--- START OF Passage ---
Leaders from nearly all of Iraq's top political blocs called Saturday for a solution to a crisis pitting the Shiite-led government against Sunnis and Kurds, saying the dispute threatens the country's national interests.

The statement came after three days of meetings that brought together senior Sunni, Kurdish and even Shiite politicians disgruntled with Prime Minister Nouri al-Maliki - who was not represented at the talks in Irbil, the capital of Iraq's northern Kurdish region.

While no one at the mini-summit demanded that al-Maliki step down, the fact that the discussions included key figures from across Iraq's political spectrum underscored the growing impatience with the Shiite prime minister.

Al-Maliki's critics accuse him of consolidating power and sidelining both Sunnis and Kurds, touching off a political impasse that has brought government work to a near standstill and threatens to break up Iraq.

A statement issued after the meeting in Irbil said the leaders "stressed the need for finding ways to dismantle the crisis, the continuation of which puts the supreme national interests in danger." They also discussed "ways to strengthen the democratic process."
--- END OF Passage ---
--- START OF Source data ---
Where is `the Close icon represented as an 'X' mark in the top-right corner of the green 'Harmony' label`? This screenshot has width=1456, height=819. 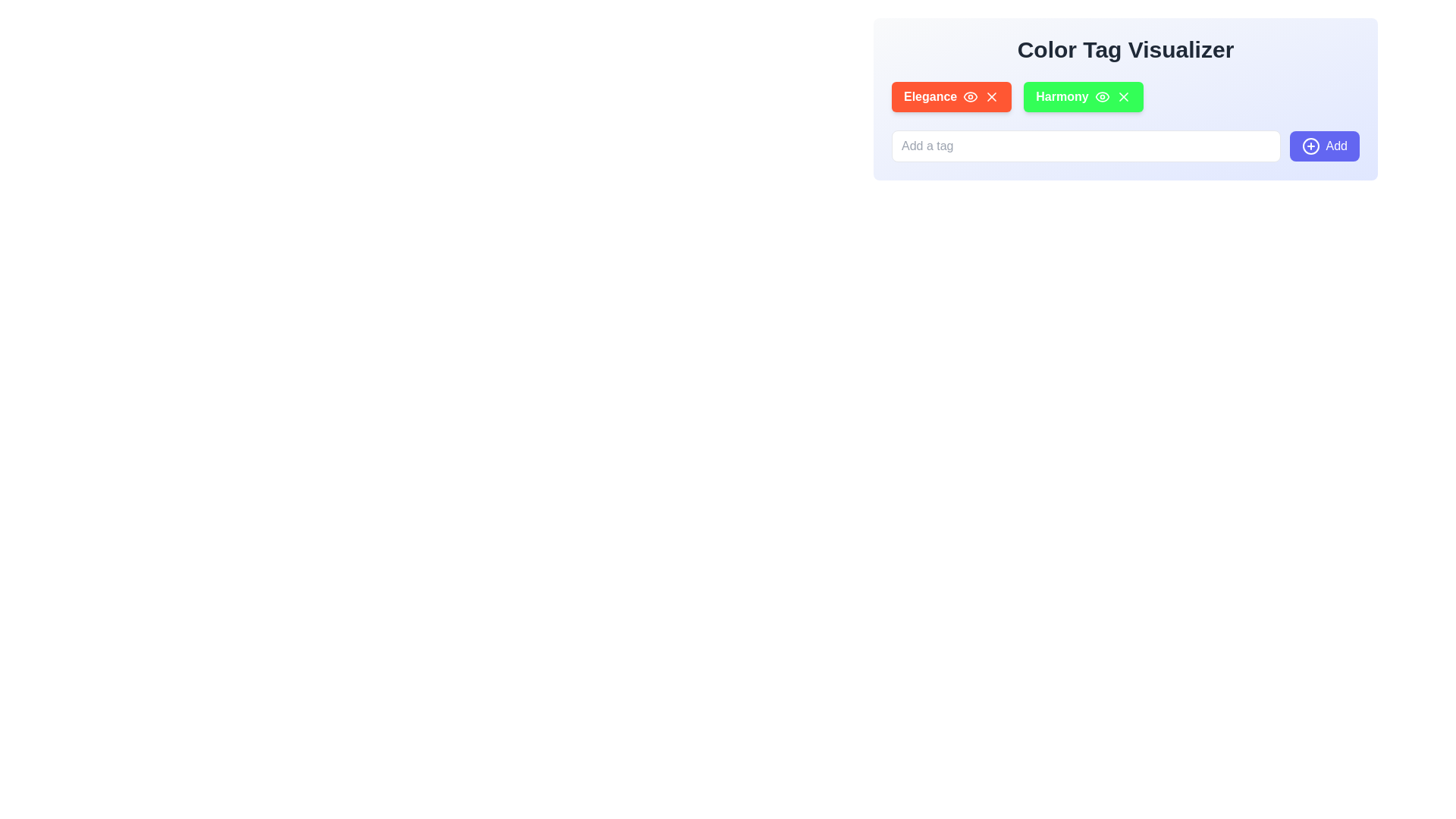 the Close icon represented as an 'X' mark in the top-right corner of the green 'Harmony' label is located at coordinates (1123, 96).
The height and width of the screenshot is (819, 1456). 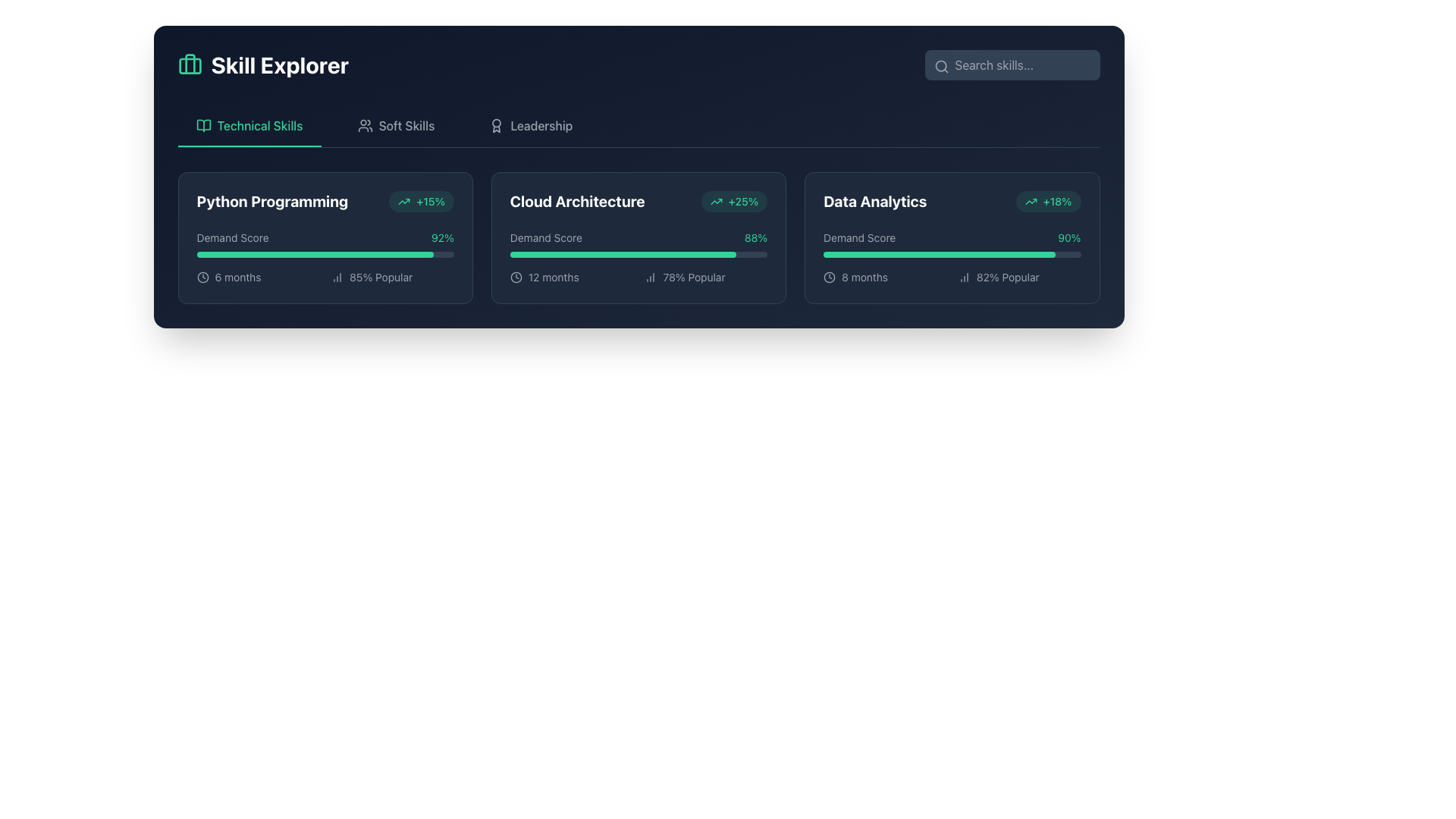 What do you see at coordinates (202, 124) in the screenshot?
I see `the small green icon of an open book located to the left of the 'Technical Skills' text in the navigation bar` at bounding box center [202, 124].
--- END OF Source data ---
▸ Complete the following
1. Duplicate the passage on the Iraq political crisis from "While no one" to "Shiite prime minister.".
2. Pick up the Iraq political crisis passage right after its final sentence and keep writing.

▸ Task answers
1.
While no one at the mini-summit demanded that al-Maliki step down, the fact that the discussions included key figures from across Iraq's political spectrum underscored the growing impatience with the Shiite prime minister.

2.
The talks were hosted by Massoud Barzani, the president of the Kurdish autonomous region, and included Iraqi President Jalal Talabani, a Kurd, as well as former Prime Minister Ayad Allawi and hard-line cleric Muqtada al-Sadr, both Shiites. Parliament Speaker Osama al-Nujaifi, a Sunni, also took part.

The broad front represented at the meeting ratcheted up the pressure on al-Maliki to engage his political foes and cede to some of their demands.

The months-long political impasse began when the government issued terrorism charges against the nation's highest-ranking Sunni, Vice President Tariq al-Hashemi, as the last U.S. troops left Iraq in December.